→ **WORK TO BE COMPLETED**
Copy the data that follows exactly as it is, excluding all pictures.

→ **RAW DATA**
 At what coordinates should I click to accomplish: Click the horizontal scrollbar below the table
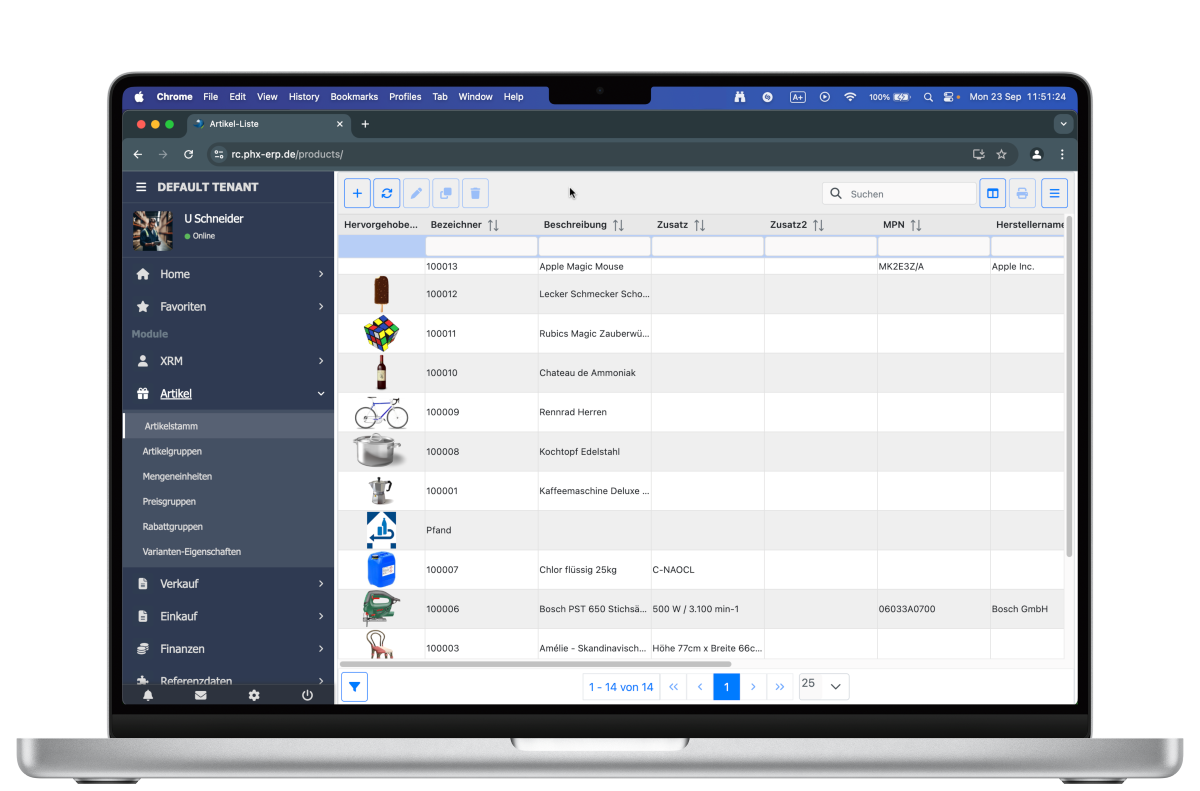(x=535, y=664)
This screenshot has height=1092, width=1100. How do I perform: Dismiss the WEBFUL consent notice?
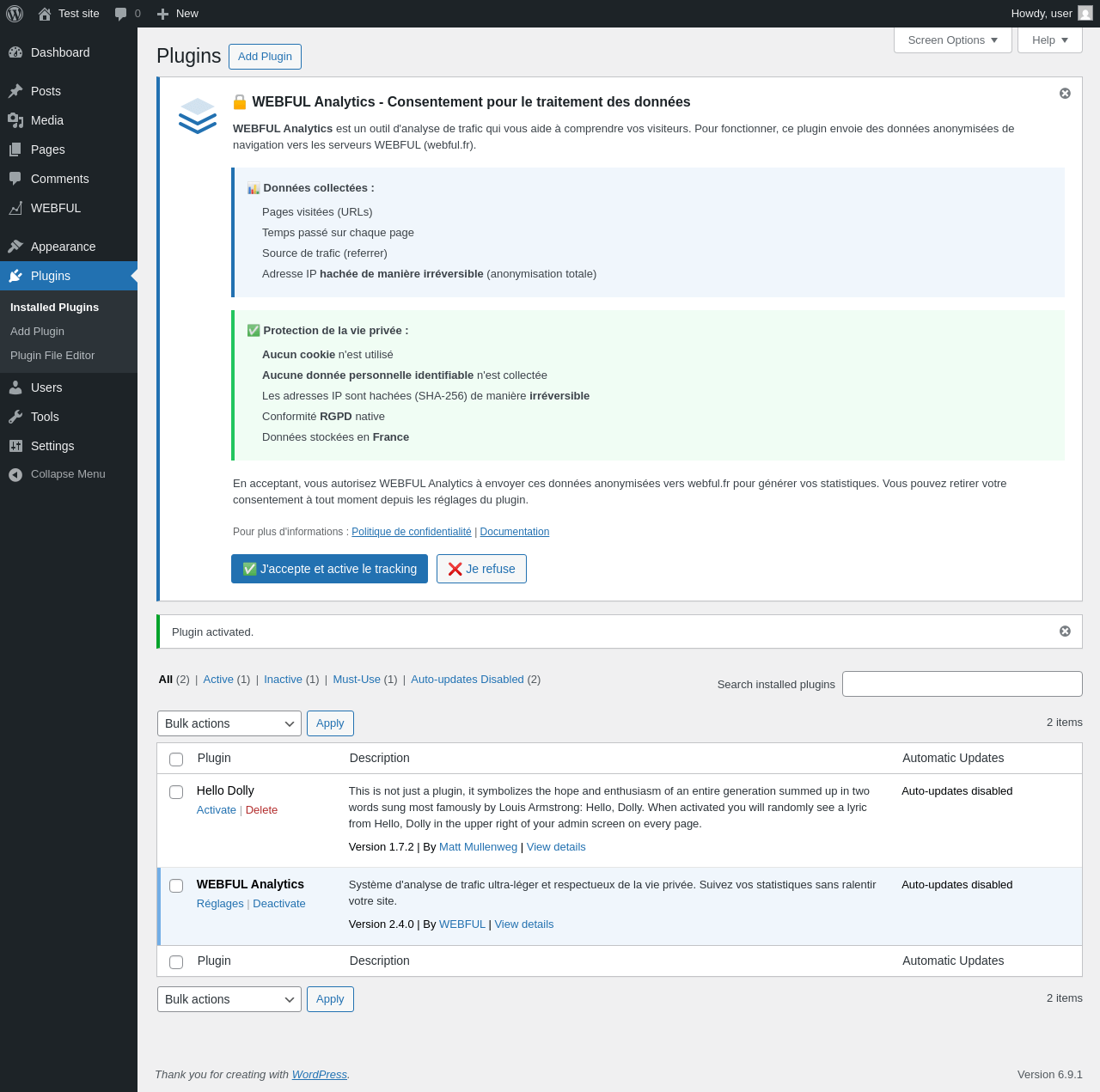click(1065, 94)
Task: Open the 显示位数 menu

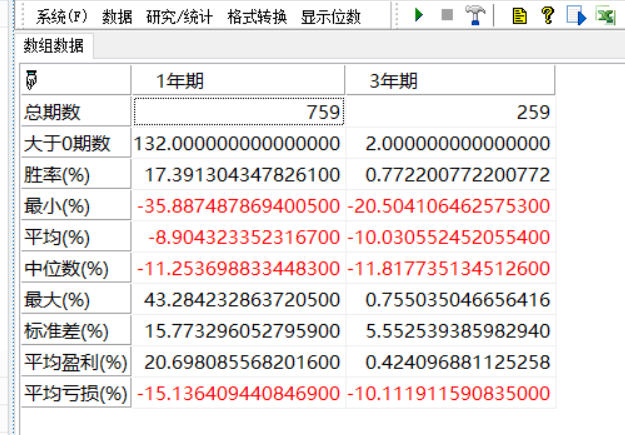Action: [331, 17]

→ **TASK SOLUTION**
 At what coordinates should I click to accomplish: Click the horizontal scrollbar below the table
(x=535, y=664)
This screenshot has height=1092, width=1100. How do I perform: Dismiss the WEBFUL consent notice?
click(1065, 94)
Task: Open the 显示位数 menu

Action: [331, 17]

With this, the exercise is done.